Smiling, he handed her a chunk of bread. “Now you can relax and enjoy it.”
“Did you ever cook anything? I mean where you put stuff with other stuff and add more stuff?”
“I have actually. When I came to Summerset, he insisted on teaching me—or attempting to—how to prepare a few basic meals. I hated every bleeding moment of it, and surely did my best to turn it all to shite.”
He grinned, ate. “Likely I didn’t have to try that hard. It’s the one area where he gave up on me, to the great relief of both of us. You?”
“One of the state schools I was in had a required course. They called it Life Science, and we had to learn how to cook some basics. I did the fake scrambled eggs. They’d either come out hard and dry or runny and mostly raw. The instructor finally gave me the check mark, I figure out of pity or desperation.”
“She and Summerset could have commiserated,” Roarke supposed.
Eve shoveled in more.
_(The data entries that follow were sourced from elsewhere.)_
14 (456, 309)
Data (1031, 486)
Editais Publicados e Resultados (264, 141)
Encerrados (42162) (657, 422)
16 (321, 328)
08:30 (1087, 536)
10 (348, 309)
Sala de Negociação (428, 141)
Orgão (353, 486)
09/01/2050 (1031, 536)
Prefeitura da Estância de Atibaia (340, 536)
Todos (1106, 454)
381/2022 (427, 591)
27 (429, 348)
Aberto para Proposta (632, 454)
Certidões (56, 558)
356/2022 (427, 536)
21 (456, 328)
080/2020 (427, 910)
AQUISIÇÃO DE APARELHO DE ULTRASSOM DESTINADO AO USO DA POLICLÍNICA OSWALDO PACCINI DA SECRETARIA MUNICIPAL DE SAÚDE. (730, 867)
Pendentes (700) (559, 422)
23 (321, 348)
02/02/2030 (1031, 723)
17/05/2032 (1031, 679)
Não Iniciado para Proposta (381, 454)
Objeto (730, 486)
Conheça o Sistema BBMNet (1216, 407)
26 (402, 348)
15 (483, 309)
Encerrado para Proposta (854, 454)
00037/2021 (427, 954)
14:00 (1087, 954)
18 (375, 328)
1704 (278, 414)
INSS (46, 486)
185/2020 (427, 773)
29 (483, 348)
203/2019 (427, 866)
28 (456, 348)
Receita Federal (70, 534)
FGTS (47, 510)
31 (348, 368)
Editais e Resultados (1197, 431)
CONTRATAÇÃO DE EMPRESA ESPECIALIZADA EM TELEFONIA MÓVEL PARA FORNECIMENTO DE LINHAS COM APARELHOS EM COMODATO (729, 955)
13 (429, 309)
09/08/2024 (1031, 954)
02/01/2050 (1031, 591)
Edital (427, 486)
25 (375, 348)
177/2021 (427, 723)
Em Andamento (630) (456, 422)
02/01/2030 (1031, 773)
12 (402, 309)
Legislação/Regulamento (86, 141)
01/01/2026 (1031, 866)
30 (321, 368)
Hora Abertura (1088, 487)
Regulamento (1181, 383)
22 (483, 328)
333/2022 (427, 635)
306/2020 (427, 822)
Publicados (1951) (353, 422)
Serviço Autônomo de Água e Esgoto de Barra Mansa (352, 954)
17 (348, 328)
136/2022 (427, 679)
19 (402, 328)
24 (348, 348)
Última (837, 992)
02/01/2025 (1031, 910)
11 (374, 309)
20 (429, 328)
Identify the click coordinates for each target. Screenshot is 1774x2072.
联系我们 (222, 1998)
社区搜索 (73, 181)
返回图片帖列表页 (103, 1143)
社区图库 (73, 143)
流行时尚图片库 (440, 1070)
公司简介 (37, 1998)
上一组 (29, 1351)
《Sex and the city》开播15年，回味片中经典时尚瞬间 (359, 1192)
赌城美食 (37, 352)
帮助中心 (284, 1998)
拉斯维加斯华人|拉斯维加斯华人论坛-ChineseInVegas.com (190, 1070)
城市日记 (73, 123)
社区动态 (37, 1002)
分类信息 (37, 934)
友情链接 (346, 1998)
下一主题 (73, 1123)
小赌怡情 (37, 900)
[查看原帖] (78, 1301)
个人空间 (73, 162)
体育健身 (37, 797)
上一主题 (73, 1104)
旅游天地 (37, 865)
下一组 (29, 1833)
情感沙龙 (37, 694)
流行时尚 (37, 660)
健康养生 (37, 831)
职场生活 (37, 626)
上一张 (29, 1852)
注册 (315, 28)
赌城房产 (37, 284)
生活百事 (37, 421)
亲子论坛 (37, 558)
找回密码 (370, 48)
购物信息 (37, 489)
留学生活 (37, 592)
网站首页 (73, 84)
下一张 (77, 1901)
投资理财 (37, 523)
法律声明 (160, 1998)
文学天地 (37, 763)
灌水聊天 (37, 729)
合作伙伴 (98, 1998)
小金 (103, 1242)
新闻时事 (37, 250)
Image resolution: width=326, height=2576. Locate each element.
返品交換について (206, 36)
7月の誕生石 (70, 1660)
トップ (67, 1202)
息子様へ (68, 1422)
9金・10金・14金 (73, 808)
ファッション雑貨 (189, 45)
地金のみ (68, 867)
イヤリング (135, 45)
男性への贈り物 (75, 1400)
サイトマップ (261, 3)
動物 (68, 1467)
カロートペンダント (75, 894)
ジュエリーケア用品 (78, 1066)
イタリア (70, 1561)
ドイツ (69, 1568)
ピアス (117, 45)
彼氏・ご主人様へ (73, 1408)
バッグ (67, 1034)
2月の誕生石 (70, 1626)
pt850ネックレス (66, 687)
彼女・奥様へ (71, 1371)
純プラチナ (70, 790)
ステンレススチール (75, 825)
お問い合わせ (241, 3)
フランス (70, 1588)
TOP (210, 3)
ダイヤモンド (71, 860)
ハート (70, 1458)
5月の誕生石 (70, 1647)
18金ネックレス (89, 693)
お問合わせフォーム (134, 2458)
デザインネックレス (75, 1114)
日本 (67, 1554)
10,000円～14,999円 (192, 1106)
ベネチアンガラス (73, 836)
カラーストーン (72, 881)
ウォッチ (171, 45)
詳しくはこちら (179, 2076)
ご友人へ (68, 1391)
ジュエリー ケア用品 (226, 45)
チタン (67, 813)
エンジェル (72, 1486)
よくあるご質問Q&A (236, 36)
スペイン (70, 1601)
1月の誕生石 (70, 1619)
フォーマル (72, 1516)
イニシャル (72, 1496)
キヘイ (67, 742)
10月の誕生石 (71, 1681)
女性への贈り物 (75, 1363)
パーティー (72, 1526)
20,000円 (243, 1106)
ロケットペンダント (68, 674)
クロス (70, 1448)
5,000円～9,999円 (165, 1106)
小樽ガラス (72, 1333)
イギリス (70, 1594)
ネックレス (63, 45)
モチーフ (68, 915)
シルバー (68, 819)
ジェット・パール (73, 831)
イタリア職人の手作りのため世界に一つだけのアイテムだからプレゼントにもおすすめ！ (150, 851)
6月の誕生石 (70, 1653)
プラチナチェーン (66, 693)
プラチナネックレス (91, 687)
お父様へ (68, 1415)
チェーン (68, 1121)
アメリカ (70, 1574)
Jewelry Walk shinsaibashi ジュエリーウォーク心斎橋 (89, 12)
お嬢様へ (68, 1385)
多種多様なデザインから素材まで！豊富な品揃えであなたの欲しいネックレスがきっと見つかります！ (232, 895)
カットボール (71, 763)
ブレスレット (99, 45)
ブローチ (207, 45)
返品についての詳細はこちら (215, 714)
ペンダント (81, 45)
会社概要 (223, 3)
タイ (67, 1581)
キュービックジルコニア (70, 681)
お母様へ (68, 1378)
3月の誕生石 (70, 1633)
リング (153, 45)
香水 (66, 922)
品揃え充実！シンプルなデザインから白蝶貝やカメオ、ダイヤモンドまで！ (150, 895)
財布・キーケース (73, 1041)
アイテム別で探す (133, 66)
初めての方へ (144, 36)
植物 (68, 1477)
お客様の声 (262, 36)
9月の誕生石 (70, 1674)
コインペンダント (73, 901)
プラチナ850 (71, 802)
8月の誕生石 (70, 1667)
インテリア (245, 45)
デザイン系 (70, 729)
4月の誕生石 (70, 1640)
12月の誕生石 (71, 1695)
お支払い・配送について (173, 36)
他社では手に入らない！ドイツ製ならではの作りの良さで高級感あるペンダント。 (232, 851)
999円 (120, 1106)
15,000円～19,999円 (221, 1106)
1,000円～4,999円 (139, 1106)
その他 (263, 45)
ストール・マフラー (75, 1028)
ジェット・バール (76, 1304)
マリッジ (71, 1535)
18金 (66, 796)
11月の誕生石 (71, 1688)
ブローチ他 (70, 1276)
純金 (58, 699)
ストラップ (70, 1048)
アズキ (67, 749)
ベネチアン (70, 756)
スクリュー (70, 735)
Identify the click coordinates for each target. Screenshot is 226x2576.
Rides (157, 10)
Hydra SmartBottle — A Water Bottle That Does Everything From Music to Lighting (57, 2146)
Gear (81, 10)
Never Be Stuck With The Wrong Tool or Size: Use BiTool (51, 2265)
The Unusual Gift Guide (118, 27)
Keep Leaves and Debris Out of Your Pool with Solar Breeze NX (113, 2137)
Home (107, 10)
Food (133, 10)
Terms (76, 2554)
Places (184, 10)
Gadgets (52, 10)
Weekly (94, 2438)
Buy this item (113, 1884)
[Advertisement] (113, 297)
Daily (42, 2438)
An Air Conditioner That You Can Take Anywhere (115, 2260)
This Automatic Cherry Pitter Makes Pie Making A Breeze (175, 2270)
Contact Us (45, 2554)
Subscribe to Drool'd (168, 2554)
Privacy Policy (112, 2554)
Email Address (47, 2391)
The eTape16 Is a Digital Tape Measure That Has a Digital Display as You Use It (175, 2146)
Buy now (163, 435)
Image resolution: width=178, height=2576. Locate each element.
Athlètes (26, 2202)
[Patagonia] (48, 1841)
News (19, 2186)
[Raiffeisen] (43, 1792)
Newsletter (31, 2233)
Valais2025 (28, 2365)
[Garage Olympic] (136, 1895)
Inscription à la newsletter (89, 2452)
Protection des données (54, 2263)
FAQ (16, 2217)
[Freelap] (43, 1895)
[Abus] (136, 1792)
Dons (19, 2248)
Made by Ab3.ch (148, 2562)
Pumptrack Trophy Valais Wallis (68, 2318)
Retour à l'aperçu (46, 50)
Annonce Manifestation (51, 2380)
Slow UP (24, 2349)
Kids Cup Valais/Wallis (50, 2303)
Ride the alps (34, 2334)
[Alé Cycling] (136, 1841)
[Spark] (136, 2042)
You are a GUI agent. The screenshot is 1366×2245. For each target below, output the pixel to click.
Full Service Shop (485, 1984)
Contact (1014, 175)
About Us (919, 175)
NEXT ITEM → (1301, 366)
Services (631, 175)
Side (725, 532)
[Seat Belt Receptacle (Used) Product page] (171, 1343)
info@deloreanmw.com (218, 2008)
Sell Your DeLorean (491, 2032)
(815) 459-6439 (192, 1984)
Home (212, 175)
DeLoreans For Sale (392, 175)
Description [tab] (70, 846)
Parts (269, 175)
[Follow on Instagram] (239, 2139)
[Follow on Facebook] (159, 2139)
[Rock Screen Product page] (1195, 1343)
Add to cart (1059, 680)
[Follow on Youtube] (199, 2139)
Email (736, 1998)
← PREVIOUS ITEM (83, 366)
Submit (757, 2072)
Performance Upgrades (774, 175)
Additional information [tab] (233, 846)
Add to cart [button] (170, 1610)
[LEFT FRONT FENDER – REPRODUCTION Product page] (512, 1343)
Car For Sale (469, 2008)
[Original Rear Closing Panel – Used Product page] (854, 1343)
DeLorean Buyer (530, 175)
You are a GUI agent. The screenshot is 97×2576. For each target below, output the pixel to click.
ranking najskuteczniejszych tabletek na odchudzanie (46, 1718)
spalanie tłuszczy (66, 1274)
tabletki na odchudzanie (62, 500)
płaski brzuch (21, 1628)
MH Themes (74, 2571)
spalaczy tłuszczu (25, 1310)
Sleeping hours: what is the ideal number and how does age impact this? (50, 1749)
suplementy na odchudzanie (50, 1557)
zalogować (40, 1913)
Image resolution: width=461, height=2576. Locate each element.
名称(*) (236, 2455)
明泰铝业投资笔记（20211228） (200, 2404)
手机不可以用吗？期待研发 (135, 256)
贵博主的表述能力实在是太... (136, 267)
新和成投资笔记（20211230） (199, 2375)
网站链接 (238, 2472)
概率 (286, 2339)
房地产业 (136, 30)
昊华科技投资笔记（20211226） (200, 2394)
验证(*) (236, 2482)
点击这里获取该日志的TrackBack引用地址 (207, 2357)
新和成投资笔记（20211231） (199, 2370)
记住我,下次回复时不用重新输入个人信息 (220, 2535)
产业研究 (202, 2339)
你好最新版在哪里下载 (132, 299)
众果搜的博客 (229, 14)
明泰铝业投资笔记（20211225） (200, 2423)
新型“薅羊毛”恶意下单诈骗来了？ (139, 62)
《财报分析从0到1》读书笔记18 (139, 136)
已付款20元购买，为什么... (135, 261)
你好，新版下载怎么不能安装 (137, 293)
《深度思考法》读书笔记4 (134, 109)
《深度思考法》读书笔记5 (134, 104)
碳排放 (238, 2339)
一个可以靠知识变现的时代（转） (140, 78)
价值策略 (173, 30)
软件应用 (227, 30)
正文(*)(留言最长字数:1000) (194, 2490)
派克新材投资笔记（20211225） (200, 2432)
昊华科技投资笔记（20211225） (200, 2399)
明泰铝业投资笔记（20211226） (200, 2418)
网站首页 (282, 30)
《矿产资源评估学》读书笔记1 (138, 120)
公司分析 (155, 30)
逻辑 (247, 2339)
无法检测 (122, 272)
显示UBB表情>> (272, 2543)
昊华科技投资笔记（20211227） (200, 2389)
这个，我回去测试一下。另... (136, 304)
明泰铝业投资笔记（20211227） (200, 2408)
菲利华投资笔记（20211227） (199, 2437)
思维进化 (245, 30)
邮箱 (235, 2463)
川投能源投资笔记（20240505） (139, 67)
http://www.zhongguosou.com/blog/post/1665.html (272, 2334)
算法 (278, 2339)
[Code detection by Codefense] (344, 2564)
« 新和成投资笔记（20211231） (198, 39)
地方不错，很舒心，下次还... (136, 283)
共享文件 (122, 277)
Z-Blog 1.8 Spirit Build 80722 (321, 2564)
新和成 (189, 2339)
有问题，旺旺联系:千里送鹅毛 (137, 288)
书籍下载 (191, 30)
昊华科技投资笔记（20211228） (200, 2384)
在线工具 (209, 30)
Vegetables didn’t taste so healthy when they had a kick and swam around in the really damn good.
“Life Science, my ass,” she said between bites. “I was always coming to New York, and you can always get pizza, so cooking was as useless as knowing what year that guy on the elephants crossed the mountains. The strategy, that’s useful. But what the fuck does it matter what year it was? That was then, this is now.”
Amused, Roarke drank some wine. “Summerset’s angle was what if I found myself in some situation where it was cook or starve. And my angle was, I knew how to be hungry, didn’t I, and I could always steal food come to that.”
“He likes doing it.” She dug into the stew again, though she was pretty sure some of the green stuff was cabbage. “It takes all kinds.”
“Even after I was with him weeks, and he saw to it I never went hungry, I stole food. Stashed it away—just in case. After a time, he sat me down, told me I was taking that food out of someone else’s mouth, who might go hungry. And I should have a care for those who had less than I.”